Suppose $a$ is not the left endpoint of $I$ . We say $f(x)$ converges to $\ell\in\mathbb{R}$ from the left if for all $\varepsilon>0$ , there exists some $\delta>0$ such that

$\text{if $x\in I$ satisfies $a-\delta<x<a$, then}\quad|f(x)-\ell|<\varepsilon.$

In this case, we write $\displaystyle\lim_{x\to a_{-}}f(x)=\ell$ or $f(x)\to\ell$ as $x\to a_{-}$ .
2

Suppose $a$ is not the right endpoint of $I$ . We say $f(x)$ converges to $\ell\in\mathbb{R}$ from the right if for all $\varepsilon>0$ , there exists some $\delta>0$ such that

$\text{if $x\in I$ satisfies $a<x<a+\delta$, then}\quad|f(x)-\ell|<\varepsilon.$

In this case, we write $\displaystyle\lim_{x\to a_{+}}f(x)=\ell$ or $f(x)\to\ell$ as $x\to a_{+}$ .

Example 4.71.

Consider the function $j\colon(0,2)\to\mathbb{R}$ given by

j(x):=\begin{cases}2(1-x)&\text{for $0<x\leq 1$,}\\ 3-2(1-x^{2})&\text{for $1<x<2$;}\end{cases}

we sketch the graph of this function in Figure 4.19.

Left-hand limit. Let $\varepsilon>0$ be given and choose $\delta:=\min\{1,\varepsilon/2\}$ . If $1-\delta<x<1$ , then

|j(x)|=2(1-x)<2\delta\leq\varepsilon.

Hence $\displaystyle\lim_{x\to 1_{-}}j(x)=0$ by the $\varepsilon$ - $\delta$ definition of a one-sided limit.

Right-hand limit. Let $\varepsilon>0$ be given and choose $\delta:=\min\{1,\varepsilon/6\}$ . If $1<x<1+\delta$ , then

|j(x)-3|=2(x^{2}-1)=2(1+x)(x-1)<2\cdot 3\cdot\delta\leq\varepsilon.

Here we used the fact that $x<2$ , which implies that $1+x<3$ , and the fact that $x<1+\delta$ , which implies that $x-1<\delta$ .

Hence $\displaystyle\lim_{x\to 1_{+}}j(x)=3$ by the $\varepsilon$ - $\delta$ definition of a one-sided limit.

One-sided limits are related to regular limits of functions via the result of the following exercise.

Exercise 4.72.

Let $I\subseteq\mathbb{R}$ be an interval and $a\in I$ . Assume $a$ is not an endpoint of $I$ . Let $f\colon E\to\mathbb{R}$ where either $E=I$ or $E=I\setminus\{a\}$ . Show that the following are equivalent:

1.

The limit $\displaystyle\lim_{x\to a}f(x)$ exists and satisfies $\displaystyle\lim_{x\to a}f(x)=\ell$ ;
2.

The left limit $\displaystyle\lim_{x\to a_{-}}f(x)$ and the right limit $\displaystyle\lim_{x\to a_{+}}f(x)$ both exist and satisfy

$\lim_{x\to a_{-}}f(x)=\lim_{x\to a_{+}}f(x)=\ell.$

This characterisation is often convenient for showing limits do not exist, by demonstrating a discrepancy between the left and right limits.

* * *

## Objective
Using the excerpt on one-sided limits above, mark each statement yes or no according to whether it agrees with the excerpt, and quote the excerpt's deciding words. (a) In the left-hand limit for $j$, $\delta$ is chosen as $\min\{1,\varepsilon/6\}$. (b) The characterisation in Exercise 4.72 is described as often convenient for showing that limits do not exist. (c) Exercise 4.72 allows $a$ to be an endpoint of $I$.

## Entries
* * *

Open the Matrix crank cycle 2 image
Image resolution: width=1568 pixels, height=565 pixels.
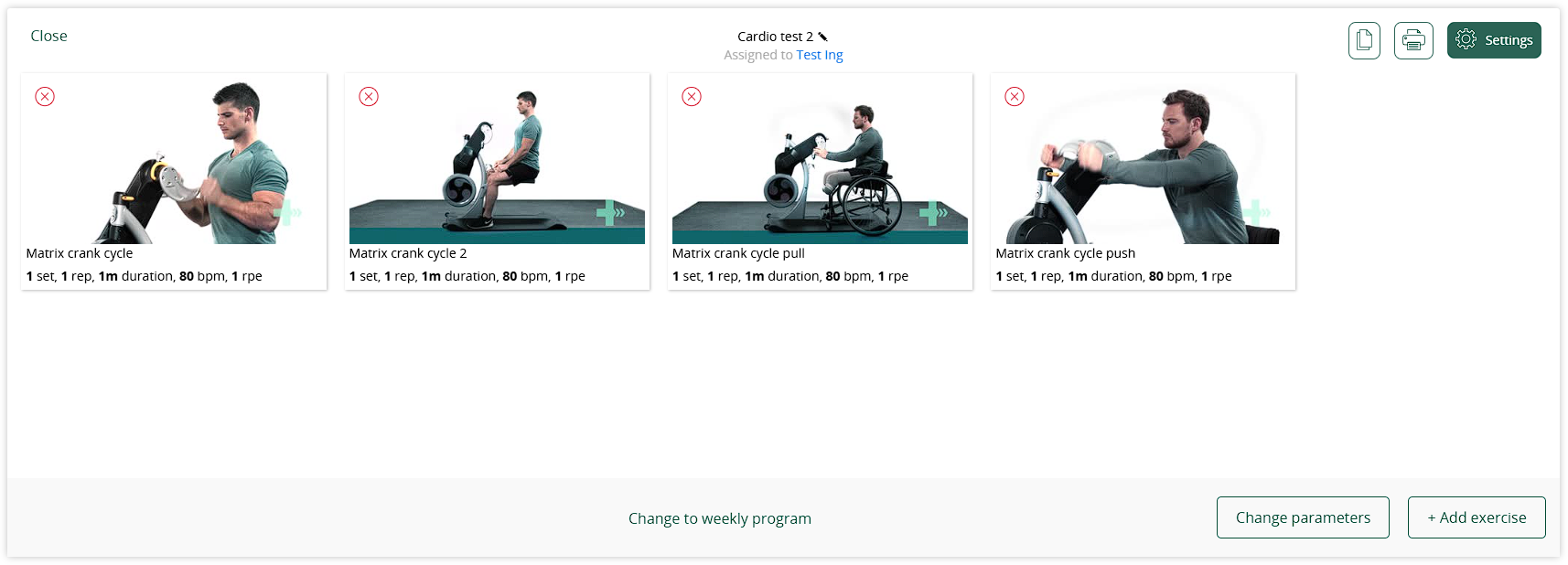click(x=497, y=161)
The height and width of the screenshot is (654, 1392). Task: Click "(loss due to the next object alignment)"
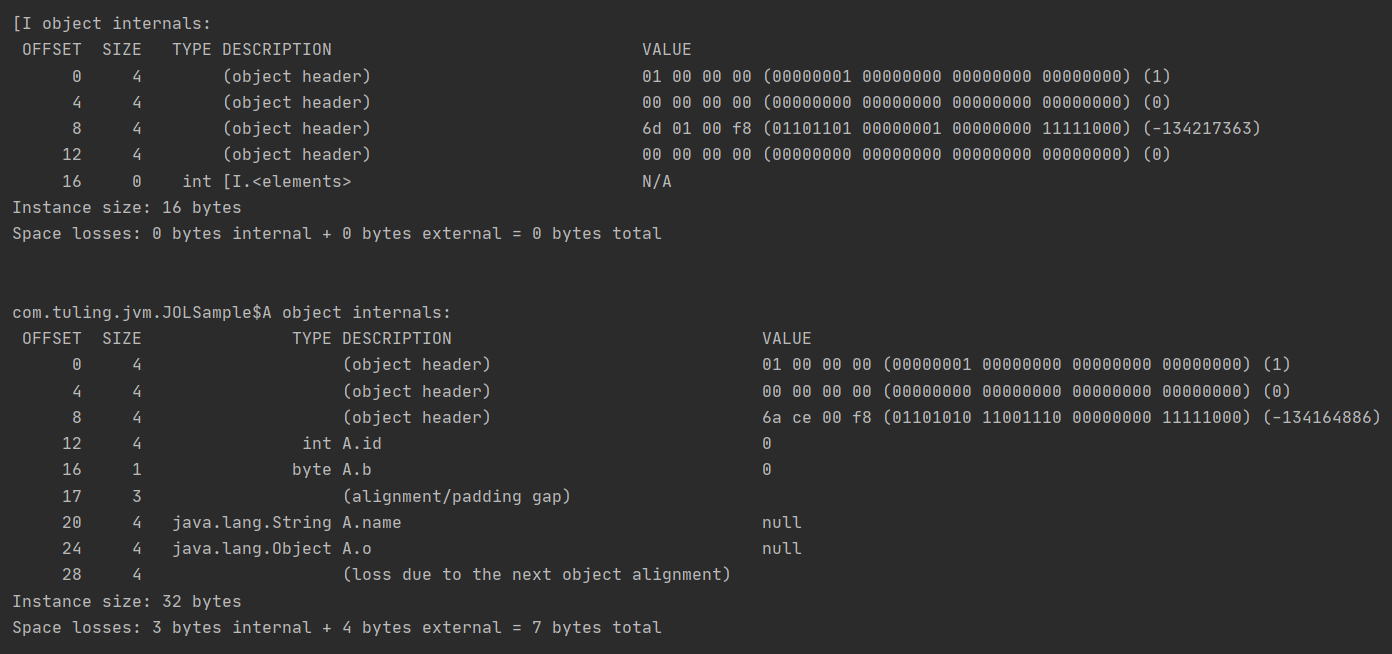[536, 574]

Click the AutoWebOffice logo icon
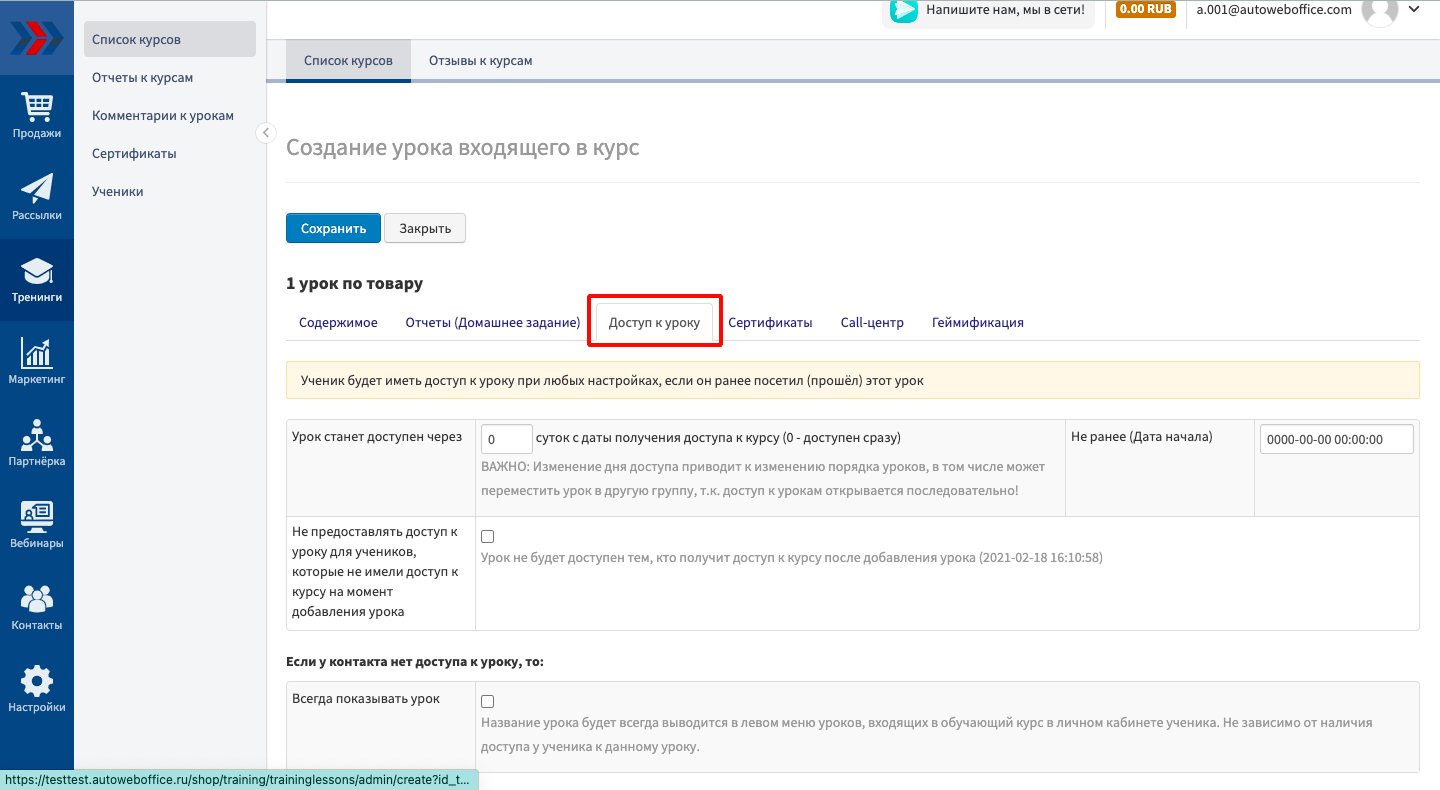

* * *

## Output for this task
(a) No: "choose $\delta:=\min\{1,\varepsilon/2\}$"
(b) Yes: "This characterisation is often convenient for showing limits do not exist"
(c) No: "Assume $a$ is not an endpoint of $I$"